[Dataset entries]
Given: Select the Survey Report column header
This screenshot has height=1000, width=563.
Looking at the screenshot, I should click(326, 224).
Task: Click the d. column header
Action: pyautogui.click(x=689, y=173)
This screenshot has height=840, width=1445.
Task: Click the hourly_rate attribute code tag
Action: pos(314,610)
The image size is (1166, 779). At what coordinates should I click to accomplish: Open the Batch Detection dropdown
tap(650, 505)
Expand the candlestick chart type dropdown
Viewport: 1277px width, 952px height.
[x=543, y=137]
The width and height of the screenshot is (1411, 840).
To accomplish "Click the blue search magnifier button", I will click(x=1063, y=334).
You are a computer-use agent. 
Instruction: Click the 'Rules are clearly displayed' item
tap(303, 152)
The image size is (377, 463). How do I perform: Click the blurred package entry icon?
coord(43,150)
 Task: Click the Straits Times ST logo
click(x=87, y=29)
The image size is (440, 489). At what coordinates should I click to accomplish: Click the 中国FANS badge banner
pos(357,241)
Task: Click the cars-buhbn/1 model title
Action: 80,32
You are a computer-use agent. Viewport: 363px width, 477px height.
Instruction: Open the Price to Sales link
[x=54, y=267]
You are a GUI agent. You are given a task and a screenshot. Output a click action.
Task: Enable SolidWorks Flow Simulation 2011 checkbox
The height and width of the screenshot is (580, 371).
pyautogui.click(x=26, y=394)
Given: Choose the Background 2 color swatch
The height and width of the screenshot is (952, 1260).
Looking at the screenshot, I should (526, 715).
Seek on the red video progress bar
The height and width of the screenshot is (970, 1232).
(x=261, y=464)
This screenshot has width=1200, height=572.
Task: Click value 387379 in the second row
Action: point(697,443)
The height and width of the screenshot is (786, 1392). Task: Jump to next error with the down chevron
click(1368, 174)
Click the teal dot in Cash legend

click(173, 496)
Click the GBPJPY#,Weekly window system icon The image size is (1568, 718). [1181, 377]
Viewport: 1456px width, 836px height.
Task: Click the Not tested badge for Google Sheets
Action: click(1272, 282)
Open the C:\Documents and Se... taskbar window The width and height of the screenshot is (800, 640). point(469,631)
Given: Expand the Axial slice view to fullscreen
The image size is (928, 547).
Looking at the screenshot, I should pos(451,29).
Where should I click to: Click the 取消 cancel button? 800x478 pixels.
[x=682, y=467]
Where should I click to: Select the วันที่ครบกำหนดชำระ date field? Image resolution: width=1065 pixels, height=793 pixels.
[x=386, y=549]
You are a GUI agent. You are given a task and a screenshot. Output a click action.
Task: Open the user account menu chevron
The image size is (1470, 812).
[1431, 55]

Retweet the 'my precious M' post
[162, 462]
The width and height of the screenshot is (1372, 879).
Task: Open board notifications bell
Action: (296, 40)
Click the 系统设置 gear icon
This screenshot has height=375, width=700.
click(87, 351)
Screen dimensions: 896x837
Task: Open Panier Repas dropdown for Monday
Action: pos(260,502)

**Task directions**
All lines above that include the word "Expand" must be copied into the answer.

**Task solution**
Expand the candlestick chart type dropdown
Given: Expand the Axial slice view to fullscreen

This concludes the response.